Sostiene el autor de The Dead March que la identificación con México entre soldados y miembros de sociedad civil fue bien notoria en la época, incluso para los estadounidenses. Ulysses Grant, quien entonces era un joven oficial, admiraba su resistencia y movilidad; su habilidad para marchar largas distancias con poca comida y agua. Asimismo, viajeros de la época escribieron sobre el virulento nacionalismo popular de los pobres de México. Ciertamente, soldados, sastres, léperos y mulatos, entre otros, tuvieron motivos personales para luchar: coerción, miedo de perder sus vidas y las de sus seres queridos, así como la esperanza de contar con futuras ventajas sociales y políticas. Ninguno de estos intereses individuales, sin embargo, es incompatible con el imaginario de un México soberano. Este, ciertamente, se manifestó a lo largo de diferentes situaciones, con diferentes intensidades e involucrando a diferentes actores. Aunque no lo menciona expresamente, el libro de Guardino permite inferir que ese nacionalismo fue en parte producto del gobierno y, en parte, producto de la sociedad. Lo que hizo el gobierno fue crear un discurso más o menos coherente a partir de las ansiedades de la población y sus convicciones en torno a la familia, el catolicismo y la libertad, básicamente, difundiéndolo a través de panfletos, periódicos, documentos oficiales y otros compuestos por diferentes grupos políticos.

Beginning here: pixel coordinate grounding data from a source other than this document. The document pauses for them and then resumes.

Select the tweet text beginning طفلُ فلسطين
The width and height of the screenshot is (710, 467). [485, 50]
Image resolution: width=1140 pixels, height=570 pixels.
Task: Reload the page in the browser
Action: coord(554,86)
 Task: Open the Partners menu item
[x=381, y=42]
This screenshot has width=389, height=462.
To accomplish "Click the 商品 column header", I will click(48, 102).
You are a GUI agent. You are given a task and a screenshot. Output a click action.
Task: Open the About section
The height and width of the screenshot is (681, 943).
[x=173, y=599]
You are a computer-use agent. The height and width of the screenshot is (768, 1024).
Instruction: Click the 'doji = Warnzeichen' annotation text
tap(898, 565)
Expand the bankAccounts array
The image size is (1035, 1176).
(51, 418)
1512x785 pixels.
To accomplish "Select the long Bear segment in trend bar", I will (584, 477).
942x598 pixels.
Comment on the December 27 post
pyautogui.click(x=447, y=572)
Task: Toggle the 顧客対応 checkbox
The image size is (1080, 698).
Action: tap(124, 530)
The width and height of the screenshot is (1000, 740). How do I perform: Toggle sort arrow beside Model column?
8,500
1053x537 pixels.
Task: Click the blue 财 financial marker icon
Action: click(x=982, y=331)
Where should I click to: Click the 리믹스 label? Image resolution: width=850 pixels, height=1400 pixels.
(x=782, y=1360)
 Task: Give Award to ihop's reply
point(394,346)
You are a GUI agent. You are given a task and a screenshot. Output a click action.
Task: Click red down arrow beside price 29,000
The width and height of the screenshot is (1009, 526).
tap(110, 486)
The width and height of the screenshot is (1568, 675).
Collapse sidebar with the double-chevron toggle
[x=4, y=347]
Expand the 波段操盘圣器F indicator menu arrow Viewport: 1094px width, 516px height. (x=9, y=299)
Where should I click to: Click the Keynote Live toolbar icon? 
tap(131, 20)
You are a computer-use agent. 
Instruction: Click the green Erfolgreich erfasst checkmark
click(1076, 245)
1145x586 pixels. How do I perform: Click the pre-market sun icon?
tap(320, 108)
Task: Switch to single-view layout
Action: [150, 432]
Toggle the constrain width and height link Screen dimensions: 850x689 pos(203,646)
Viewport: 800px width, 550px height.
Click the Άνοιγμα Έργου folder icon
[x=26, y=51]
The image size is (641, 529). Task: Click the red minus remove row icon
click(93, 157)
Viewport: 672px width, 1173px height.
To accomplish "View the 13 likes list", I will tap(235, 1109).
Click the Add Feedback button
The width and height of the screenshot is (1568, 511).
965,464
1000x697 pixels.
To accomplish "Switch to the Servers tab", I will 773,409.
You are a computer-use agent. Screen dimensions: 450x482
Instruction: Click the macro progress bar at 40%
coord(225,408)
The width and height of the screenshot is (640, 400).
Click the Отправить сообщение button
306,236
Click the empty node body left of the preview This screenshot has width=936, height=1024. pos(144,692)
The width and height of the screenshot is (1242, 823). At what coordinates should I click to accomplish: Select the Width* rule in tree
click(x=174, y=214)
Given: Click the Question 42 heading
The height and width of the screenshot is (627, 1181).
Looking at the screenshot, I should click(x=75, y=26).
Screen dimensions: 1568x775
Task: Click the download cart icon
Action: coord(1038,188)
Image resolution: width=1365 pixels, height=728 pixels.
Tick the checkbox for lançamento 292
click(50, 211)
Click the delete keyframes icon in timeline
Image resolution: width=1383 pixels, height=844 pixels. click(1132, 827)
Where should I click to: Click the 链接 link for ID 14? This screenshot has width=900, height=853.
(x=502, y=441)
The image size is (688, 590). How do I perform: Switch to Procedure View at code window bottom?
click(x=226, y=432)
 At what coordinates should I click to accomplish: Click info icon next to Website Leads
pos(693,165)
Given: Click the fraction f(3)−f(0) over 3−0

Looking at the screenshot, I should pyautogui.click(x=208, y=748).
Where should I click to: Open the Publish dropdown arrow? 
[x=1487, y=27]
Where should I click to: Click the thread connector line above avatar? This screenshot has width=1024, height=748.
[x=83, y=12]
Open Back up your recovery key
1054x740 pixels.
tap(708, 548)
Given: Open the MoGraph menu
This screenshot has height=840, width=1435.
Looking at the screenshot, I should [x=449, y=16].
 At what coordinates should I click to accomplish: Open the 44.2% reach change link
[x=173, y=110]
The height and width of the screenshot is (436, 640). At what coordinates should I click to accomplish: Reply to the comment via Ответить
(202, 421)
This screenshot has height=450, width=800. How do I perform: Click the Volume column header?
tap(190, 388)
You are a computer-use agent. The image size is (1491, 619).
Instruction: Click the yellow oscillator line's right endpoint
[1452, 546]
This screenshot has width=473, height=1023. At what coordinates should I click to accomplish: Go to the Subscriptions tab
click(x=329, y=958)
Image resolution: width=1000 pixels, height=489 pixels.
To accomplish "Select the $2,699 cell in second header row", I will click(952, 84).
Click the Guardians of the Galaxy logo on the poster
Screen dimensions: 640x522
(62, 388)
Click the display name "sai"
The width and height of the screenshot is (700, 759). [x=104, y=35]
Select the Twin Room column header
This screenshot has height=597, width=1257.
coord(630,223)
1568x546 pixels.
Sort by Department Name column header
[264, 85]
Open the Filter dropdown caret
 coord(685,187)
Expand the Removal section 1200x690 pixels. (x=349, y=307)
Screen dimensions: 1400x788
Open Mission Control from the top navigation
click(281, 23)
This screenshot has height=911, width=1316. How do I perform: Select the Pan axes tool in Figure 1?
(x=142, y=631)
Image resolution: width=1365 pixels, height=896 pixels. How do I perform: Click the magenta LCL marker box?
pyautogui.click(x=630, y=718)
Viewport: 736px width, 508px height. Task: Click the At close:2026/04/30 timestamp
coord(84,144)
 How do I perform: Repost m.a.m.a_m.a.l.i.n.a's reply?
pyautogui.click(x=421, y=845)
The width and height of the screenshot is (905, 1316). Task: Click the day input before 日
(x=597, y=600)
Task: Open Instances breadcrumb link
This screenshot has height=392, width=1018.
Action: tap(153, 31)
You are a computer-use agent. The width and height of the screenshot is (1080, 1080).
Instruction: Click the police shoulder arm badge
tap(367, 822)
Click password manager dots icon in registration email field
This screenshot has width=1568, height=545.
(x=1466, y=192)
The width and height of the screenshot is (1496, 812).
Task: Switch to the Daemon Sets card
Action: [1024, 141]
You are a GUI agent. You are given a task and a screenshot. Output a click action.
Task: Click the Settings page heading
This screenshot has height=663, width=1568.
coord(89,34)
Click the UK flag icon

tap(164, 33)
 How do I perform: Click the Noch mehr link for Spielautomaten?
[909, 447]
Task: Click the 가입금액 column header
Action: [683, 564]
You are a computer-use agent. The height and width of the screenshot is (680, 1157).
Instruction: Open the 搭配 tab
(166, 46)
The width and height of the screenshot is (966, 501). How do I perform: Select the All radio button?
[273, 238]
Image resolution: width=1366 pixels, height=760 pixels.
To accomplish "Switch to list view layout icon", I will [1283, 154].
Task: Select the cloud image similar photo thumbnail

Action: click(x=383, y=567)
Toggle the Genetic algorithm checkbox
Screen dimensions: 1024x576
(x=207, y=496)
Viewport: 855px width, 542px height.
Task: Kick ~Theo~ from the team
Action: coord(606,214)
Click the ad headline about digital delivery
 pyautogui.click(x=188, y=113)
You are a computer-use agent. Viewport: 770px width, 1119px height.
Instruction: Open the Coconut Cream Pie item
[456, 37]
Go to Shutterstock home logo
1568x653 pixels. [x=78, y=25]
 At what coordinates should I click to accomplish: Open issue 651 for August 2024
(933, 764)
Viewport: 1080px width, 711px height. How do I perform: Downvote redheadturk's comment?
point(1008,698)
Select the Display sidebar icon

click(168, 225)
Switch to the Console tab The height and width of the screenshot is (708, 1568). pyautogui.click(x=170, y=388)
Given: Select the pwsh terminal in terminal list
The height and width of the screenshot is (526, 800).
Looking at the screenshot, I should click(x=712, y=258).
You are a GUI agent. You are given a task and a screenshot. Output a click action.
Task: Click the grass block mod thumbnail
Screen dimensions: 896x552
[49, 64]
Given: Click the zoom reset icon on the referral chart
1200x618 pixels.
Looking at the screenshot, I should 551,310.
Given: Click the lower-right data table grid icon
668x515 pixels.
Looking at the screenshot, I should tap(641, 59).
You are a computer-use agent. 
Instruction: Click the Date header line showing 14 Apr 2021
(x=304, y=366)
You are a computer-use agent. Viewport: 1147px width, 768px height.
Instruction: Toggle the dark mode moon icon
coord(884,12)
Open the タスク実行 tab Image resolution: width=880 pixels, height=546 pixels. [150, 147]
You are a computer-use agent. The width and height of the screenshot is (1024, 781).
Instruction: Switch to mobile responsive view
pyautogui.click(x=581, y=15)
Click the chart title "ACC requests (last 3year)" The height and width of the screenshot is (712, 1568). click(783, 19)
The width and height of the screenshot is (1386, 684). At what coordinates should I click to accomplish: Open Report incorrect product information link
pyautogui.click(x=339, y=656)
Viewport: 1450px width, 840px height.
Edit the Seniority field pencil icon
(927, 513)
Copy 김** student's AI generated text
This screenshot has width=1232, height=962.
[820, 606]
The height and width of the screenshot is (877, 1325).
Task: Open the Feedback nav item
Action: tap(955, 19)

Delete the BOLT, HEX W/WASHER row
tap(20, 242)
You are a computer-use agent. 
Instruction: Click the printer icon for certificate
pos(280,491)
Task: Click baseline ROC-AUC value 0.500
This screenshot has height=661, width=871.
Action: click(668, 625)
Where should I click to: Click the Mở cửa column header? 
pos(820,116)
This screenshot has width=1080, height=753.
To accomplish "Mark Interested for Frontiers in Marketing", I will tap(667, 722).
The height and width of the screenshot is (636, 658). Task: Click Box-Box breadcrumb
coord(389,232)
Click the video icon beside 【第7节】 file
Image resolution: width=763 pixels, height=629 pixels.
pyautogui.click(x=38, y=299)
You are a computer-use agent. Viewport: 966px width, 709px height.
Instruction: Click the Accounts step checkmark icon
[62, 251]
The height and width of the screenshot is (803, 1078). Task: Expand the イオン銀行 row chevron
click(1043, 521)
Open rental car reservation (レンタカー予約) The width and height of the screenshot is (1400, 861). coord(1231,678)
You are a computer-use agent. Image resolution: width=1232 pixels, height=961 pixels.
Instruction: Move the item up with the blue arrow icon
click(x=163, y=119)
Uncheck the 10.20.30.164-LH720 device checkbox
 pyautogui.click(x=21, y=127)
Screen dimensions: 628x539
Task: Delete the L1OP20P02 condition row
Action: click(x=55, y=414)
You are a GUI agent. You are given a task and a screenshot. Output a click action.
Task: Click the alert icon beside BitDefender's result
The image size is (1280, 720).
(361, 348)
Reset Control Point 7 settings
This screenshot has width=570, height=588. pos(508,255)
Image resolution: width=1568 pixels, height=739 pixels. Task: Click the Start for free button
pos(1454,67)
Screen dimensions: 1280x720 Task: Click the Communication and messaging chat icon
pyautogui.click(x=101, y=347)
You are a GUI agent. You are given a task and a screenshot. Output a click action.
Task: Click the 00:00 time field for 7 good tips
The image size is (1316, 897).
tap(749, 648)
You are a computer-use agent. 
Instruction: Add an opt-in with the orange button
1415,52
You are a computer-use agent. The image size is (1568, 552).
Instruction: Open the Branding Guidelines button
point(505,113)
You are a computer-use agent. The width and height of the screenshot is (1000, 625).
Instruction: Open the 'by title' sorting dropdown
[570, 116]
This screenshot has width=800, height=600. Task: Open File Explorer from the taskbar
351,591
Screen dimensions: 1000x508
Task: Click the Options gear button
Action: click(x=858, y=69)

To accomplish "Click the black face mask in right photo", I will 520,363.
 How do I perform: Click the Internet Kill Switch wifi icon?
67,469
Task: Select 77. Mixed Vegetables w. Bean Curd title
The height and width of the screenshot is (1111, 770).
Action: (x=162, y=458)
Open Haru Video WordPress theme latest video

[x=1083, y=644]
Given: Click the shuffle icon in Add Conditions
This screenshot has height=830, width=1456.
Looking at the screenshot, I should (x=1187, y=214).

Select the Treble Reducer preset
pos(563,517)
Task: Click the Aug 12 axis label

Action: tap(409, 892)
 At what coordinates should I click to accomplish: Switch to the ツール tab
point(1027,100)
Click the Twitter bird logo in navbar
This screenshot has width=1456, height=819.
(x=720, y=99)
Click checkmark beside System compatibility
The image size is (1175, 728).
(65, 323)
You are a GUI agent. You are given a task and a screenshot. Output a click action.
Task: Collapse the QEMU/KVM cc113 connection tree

Desde mi punto de vista, The Dead March no tiene nada que criticar. No queda sino elogiar el enorme esfuerzo del autor y la inteligencia con la que ha sabido resolver las dificultades que una historia desde abajo y desde una doble perspectiva -la estadounidense y mexicana- imponen a su elaboración. Tal vez mencionar solamente la necesidad de seguir trabajando en dirección de la articulación entre conceptos, método y hechos históricos, porque es eso, precisamente, lo que permite el progreso de la ciencia histórica, independientemente del descubrimiento de nuevas fuentes. Esta reflexión me remite a la crítica que hace la historia de las ideas e instituciones políticas a la historia social y cultural, y que tiene que ver con mi propio trabajo sobre el nacionalismo en la Independencia de México. Existe la opinión bastante extendida de que el uso del término de nacionalismo mexicano a lo largo de la primera mitad del siglo XIX constituye un anacronismo. Esto, porque el discurso acerca de una identidad más allá del pueblo y de la región no constituía un todo sistemático, dotado de fundamentos filosóficos, ni producido exclusivamente por una elite educada. Tampoco contaba con instituciones que expresaran ese sentido de pertenencia y que, al mismo tiempo, promovieran la integración de la sociedad. Finalmente, no existen fuentes que citen el término “nacionalismo” y lo describan ampliamente. Es, sin embargo, la objeción en sí misma la que me parece anacrónica. La crítica proviene de una definición general de nacionalismo que tiene que ver más con el siglo XX que con el XIX. Ningún nacionalismo nació adulto y, en el caso de México, sus primeras expresiones se sitúan, precisamente, a lo largo de la primera mitad del XIX, como bien señalara Benedict Anderson en Comunidades imaginadas. Expresiones nacionalistas, por añadidura, al lado de un estado apenas en construcción y de una nación ausente. Como parte de la cultura, difícilmente se accede a los contenidos de los tempranos nacionalismos de manera directa. Antes que en discursos, éstos están en la praxis. Es labor del historiador decodificarla. El esfuerzo no es gratuito si se recuerda que los conceptos -aún los implícitos y generales- son esenciales para articular la historia social y cultural. Un franco debate en torno a estos puntos sería deseable.